# Psalter Translation



## ZackF (Oct 30, 2013)

Is this Psalter the same translation as the one in the back of the Trinity Hymnal?


----------



## Edward (Oct 30, 2013)

Not to my recollection. The Readings in the Hymnal are from the NIV (old version). The ones in Psalter are metrical. For example, the 23 Psalm in the Psalter tracks Hymn 85, rather that the treatment found on page 791, as best as I can recall (I have my Hymnal, but not the Psalter handy).


----------



## PointyHaired Calvinist (Oct 30, 2013)

Isn't the Trinity Psalter a words-only version of the Book of Psalms for Singing?


----------



## SRoper (Oct 30, 2013)

Edward is correct (except the Trinity Psalter recommends Crimond, Hymn 87, for Psalm 23). The Trinity Psalter is for singing metrical psalms.


----------



## SRoper (Oct 30, 2013)

PointyHaired Calvinist said:


> Isn't the Trinity Psalter a words-only version of the Book of Psalms for Singing?
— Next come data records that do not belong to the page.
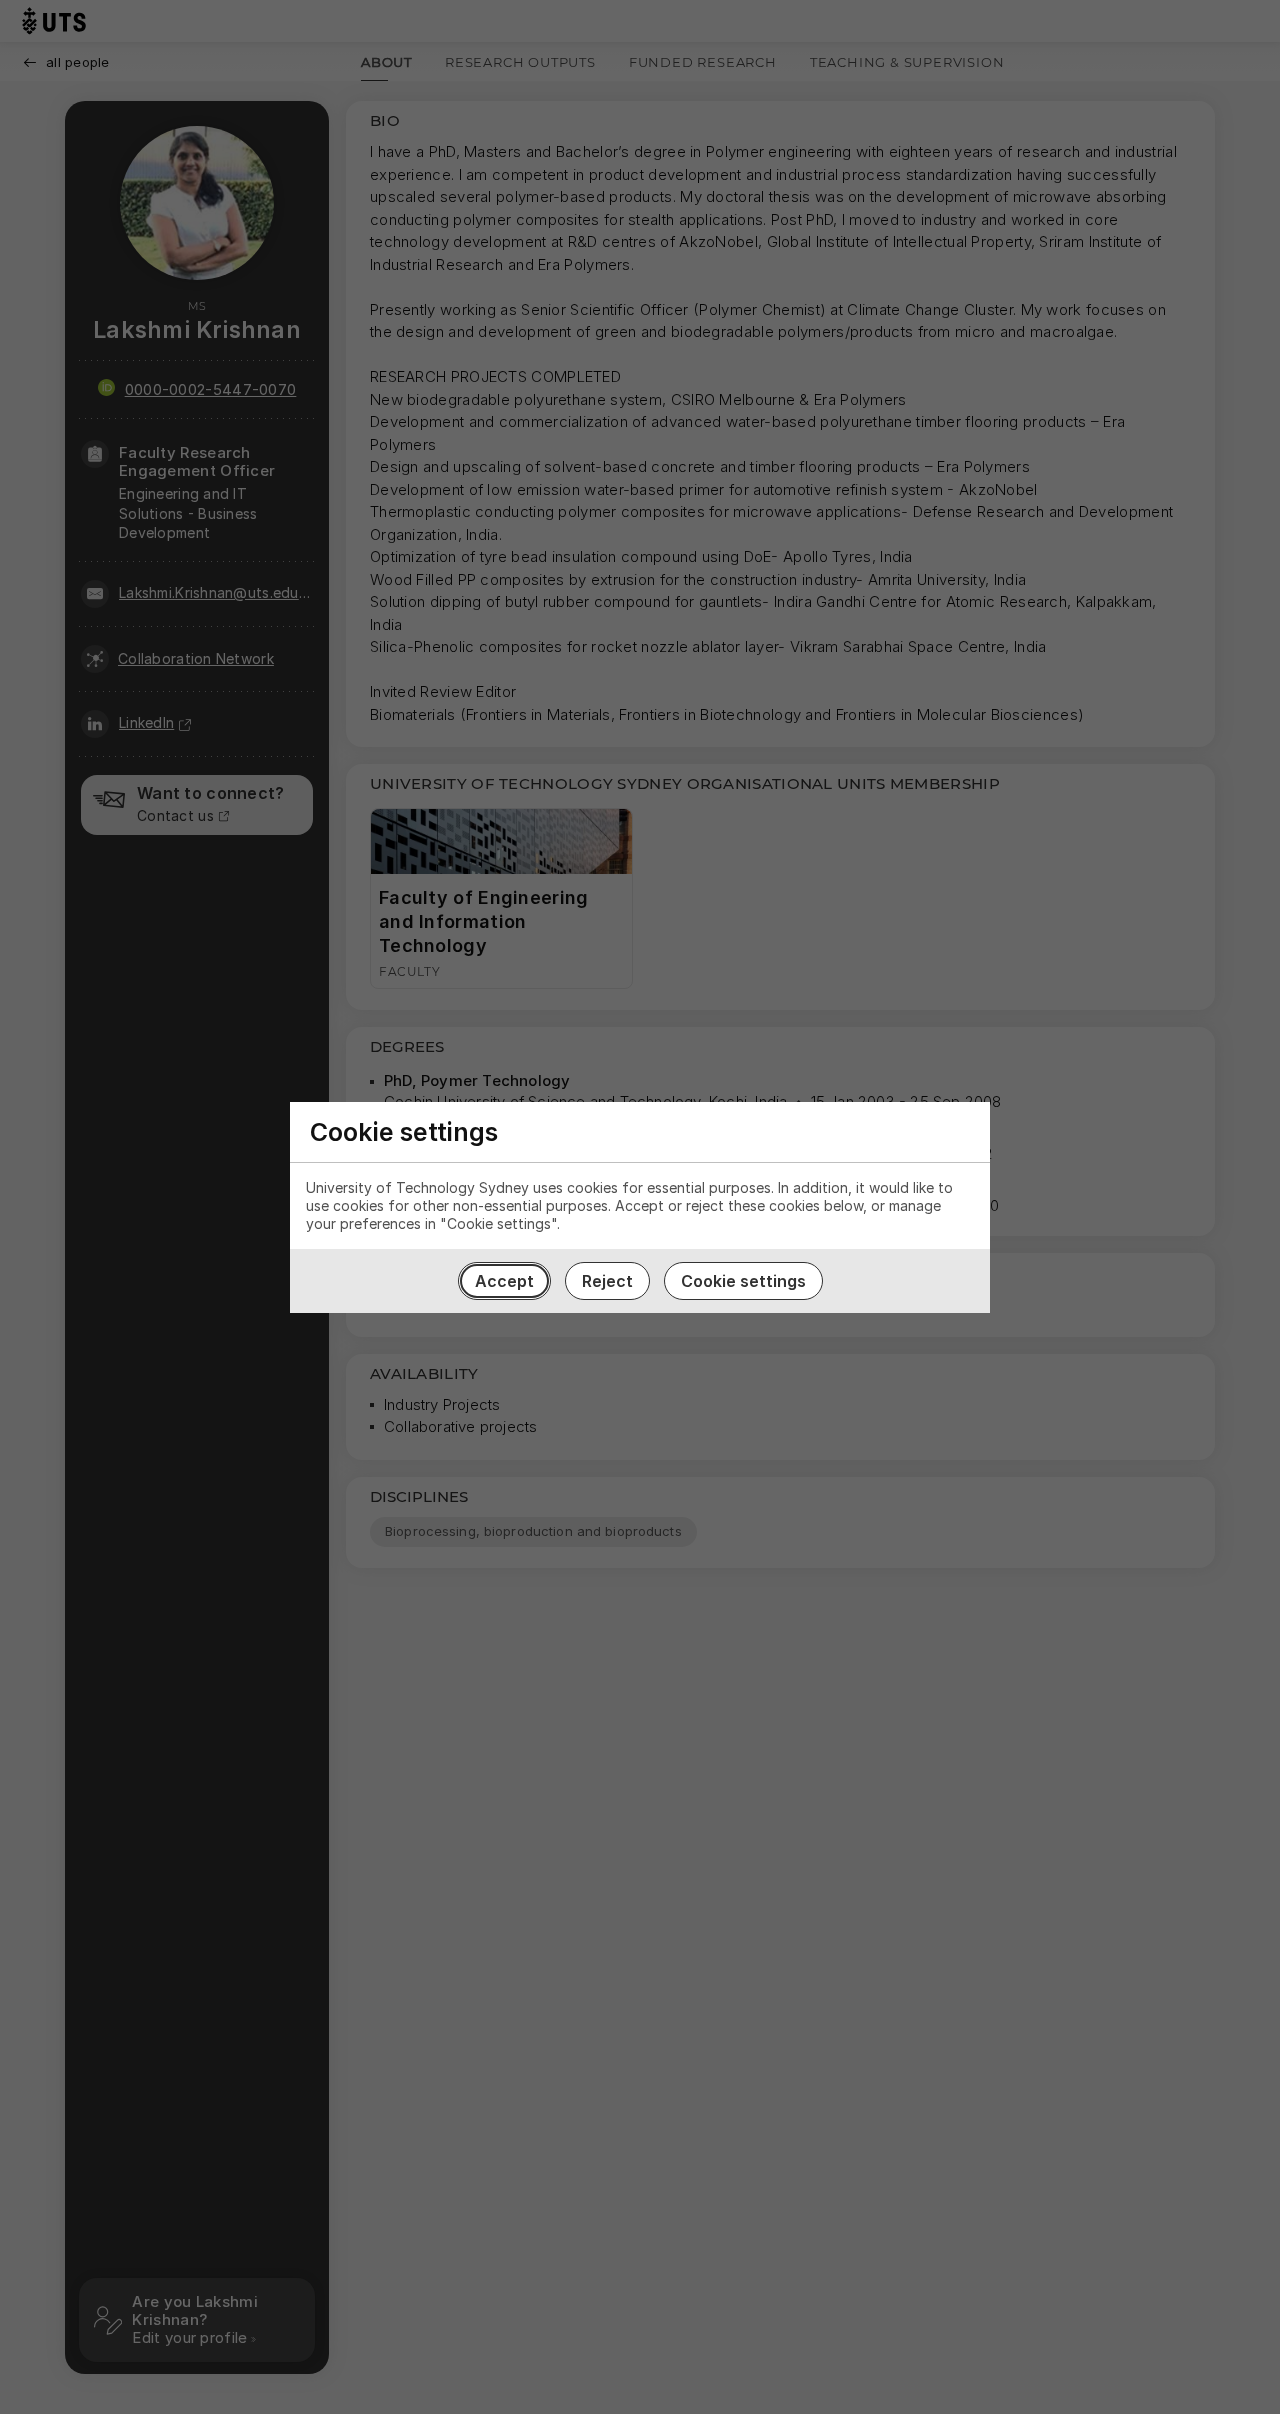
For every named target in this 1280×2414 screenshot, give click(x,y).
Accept (504, 1281)
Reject (607, 1281)
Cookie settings (743, 1281)
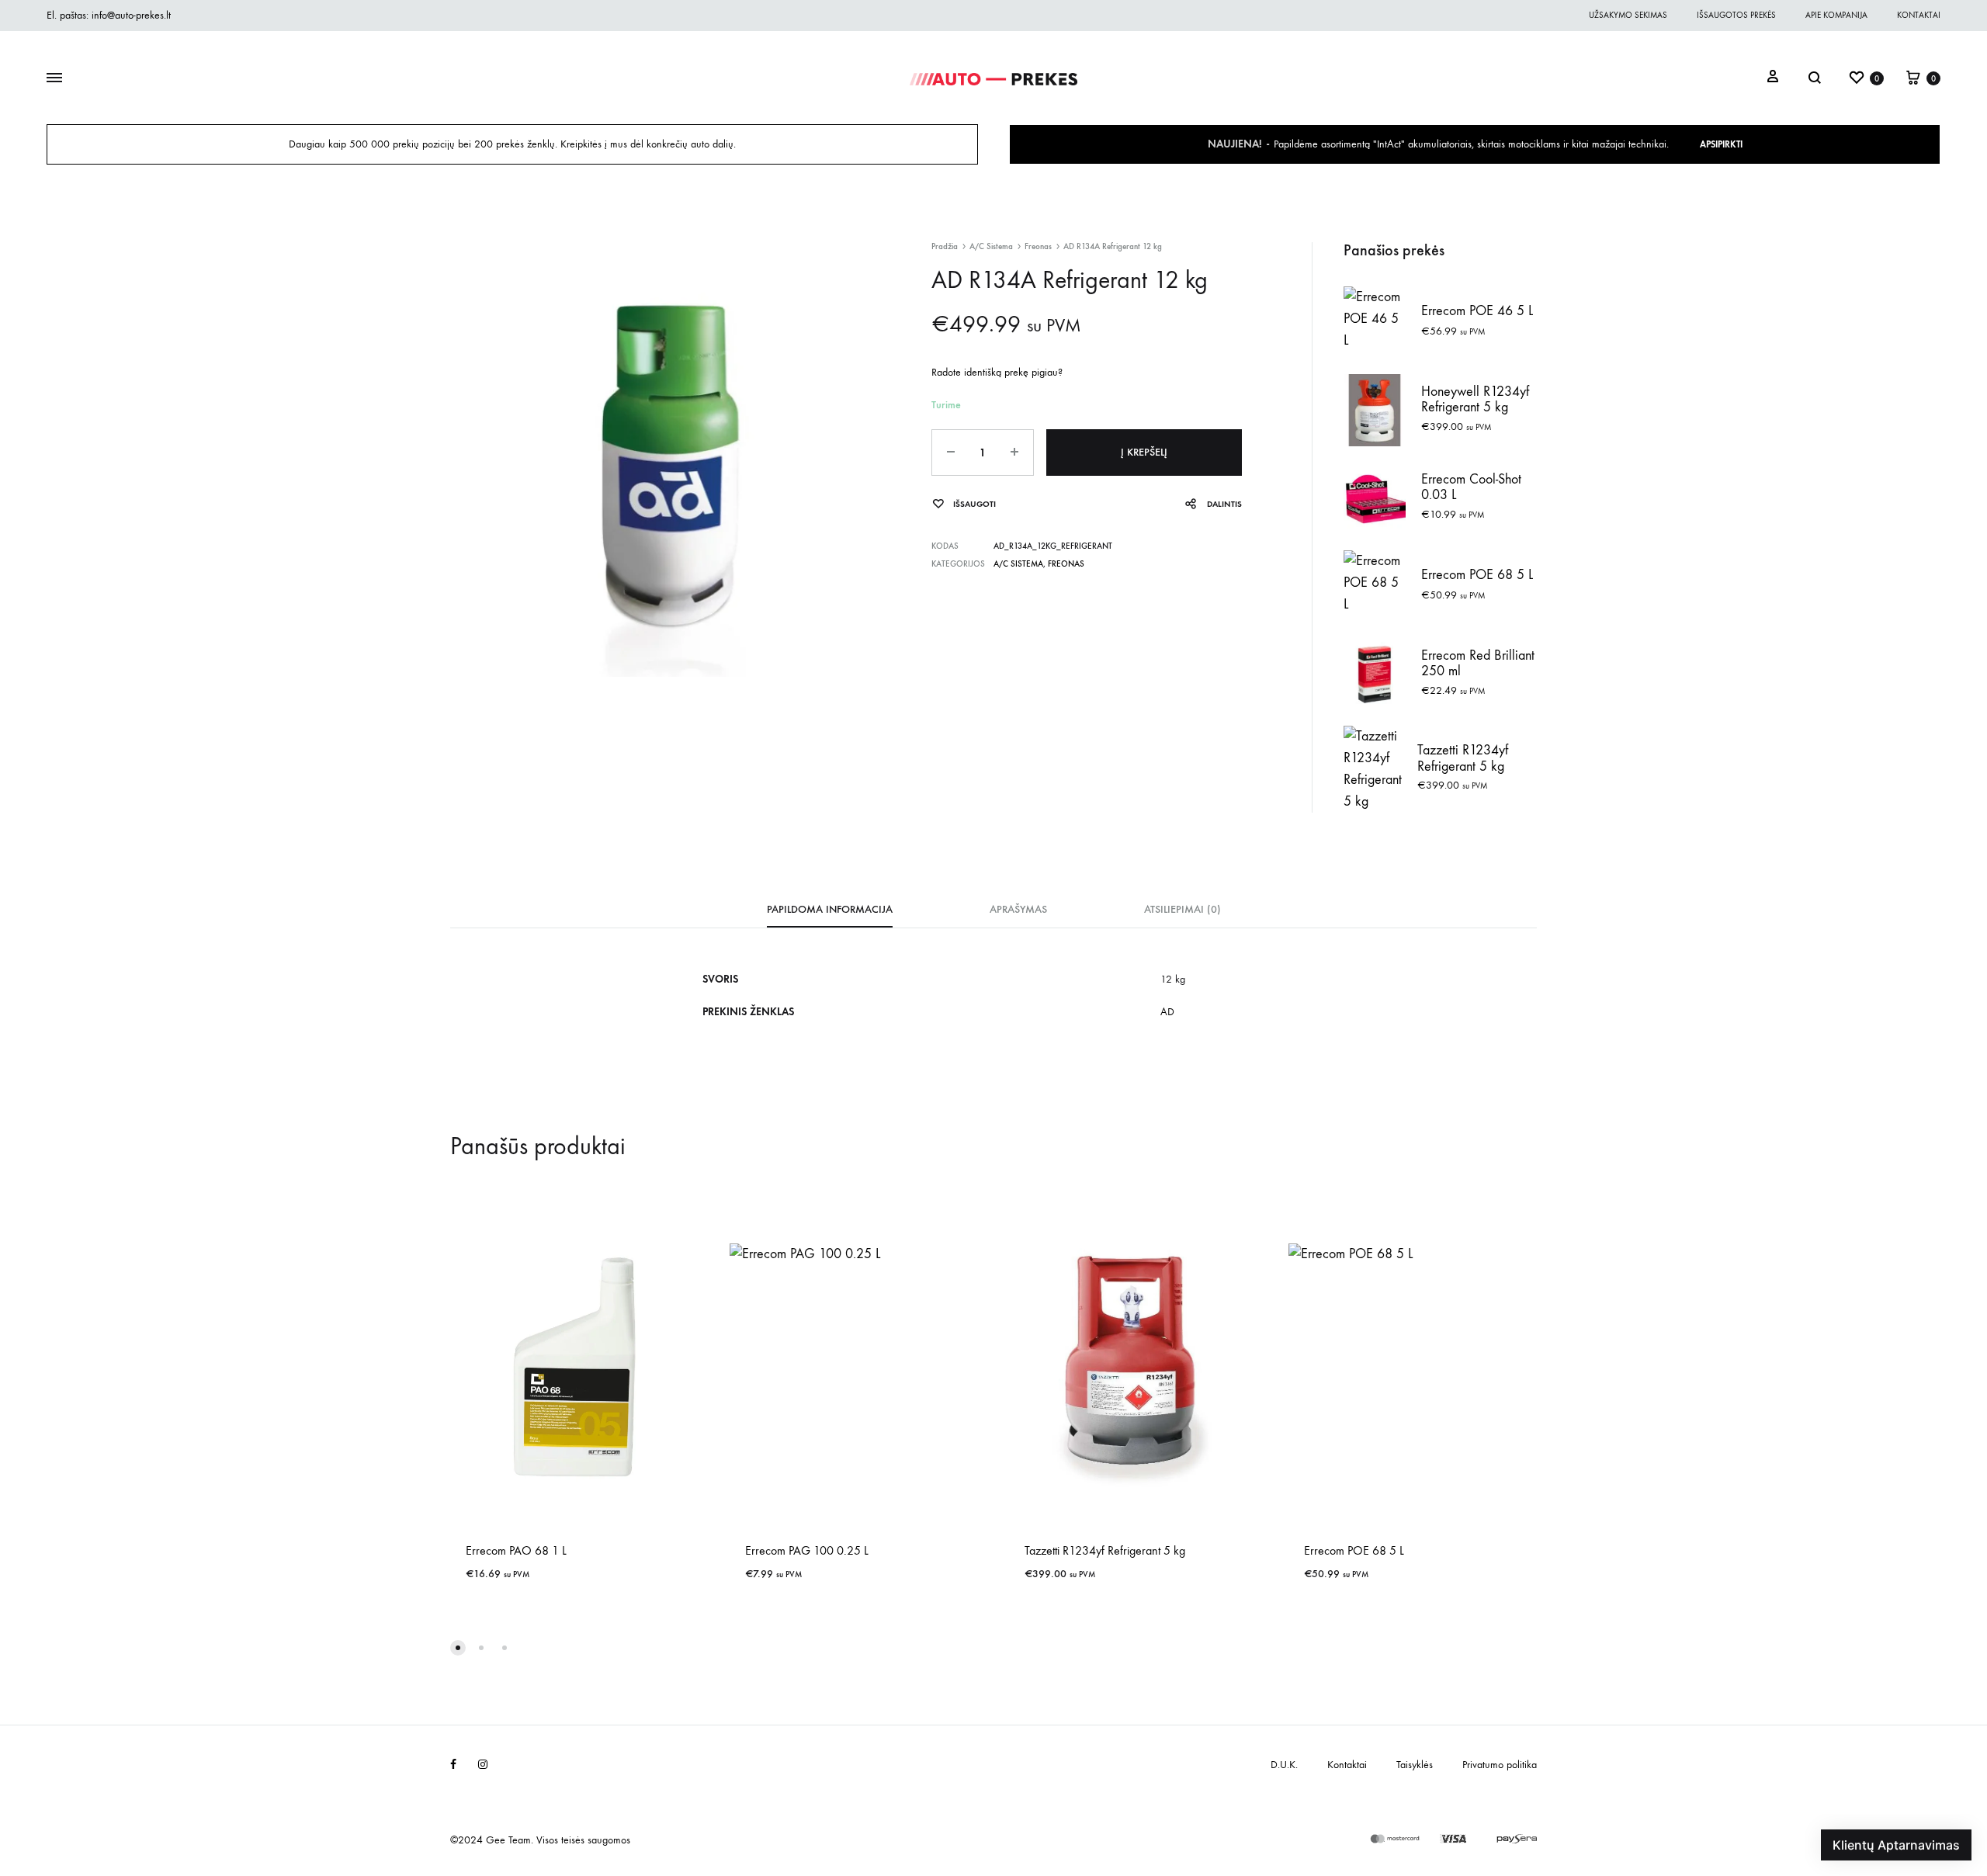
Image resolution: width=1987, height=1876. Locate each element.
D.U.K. (1284, 1764)
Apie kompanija (1836, 15)
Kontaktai (1918, 15)
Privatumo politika (1499, 1764)
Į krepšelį (1144, 452)
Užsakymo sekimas (1628, 15)
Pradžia (944, 246)
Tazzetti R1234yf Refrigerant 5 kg (1105, 1550)
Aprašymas (1018, 909)
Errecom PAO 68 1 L (516, 1550)
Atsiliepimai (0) (1182, 909)
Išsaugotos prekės (1736, 15)
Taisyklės (1414, 1764)
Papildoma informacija (830, 909)
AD (1167, 1011)
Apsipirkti (1721, 144)
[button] (458, 1648)
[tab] (830, 914)
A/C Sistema (991, 246)
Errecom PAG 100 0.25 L (807, 1550)
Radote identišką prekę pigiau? (997, 372)
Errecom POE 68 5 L (1354, 1550)
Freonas (1038, 246)
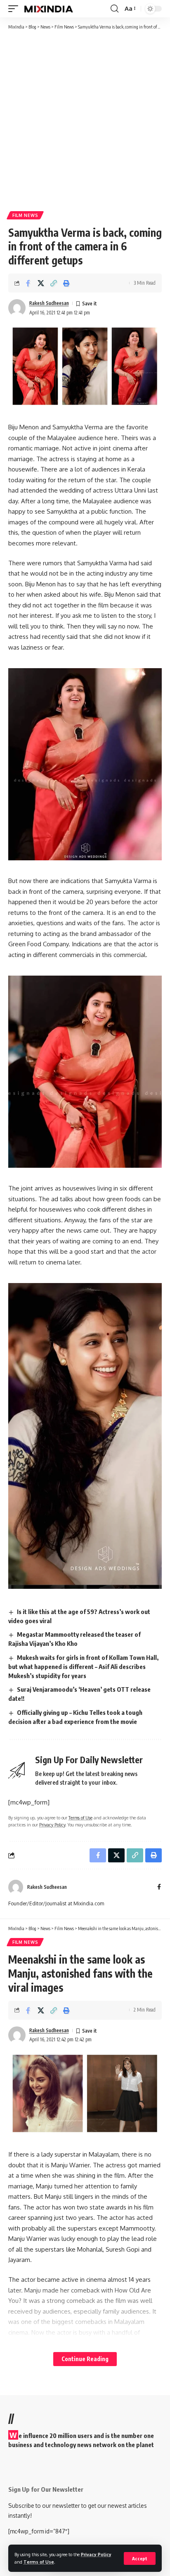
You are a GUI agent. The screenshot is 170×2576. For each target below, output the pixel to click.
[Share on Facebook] (28, 283)
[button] (140, 2558)
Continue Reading (85, 2358)
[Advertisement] (85, 120)
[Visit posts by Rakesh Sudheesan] (17, 308)
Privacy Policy (96, 2554)
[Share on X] (41, 283)
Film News (25, 215)
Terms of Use (39, 2561)
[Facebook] (159, 1887)
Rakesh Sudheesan (49, 303)
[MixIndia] (48, 8)
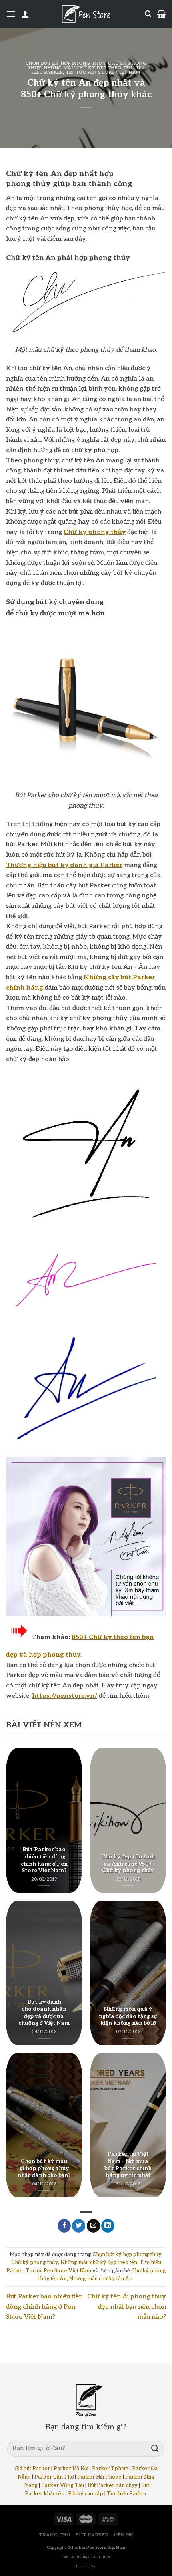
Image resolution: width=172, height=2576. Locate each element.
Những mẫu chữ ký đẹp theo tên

No, they are different psalters. The Trinity Psalter borrows from several sources. There is also a music version of the Trinity Psalter available.


----------



## Edward (Oct 30, 2013)

SRoper said:


> Edward is correct (except the Trinity Psalter recommends Crimond, Hymn 87, for Psalm 23).



Aren't the words the same for 85 and 87? I know 86 is different. But I stand corrected as to the tune.


----------



## SRoper (Nov 1, 2013)

Yes, 85 and 87 have the same words. The words in the Trinity Psalter are slightly different.


----------



## Edward (Nov 1, 2013)

SRoper said:


> Yes, 85 and 87 have the same words. The words in the Trinity Psalter are slightly different.



Thanks.


----------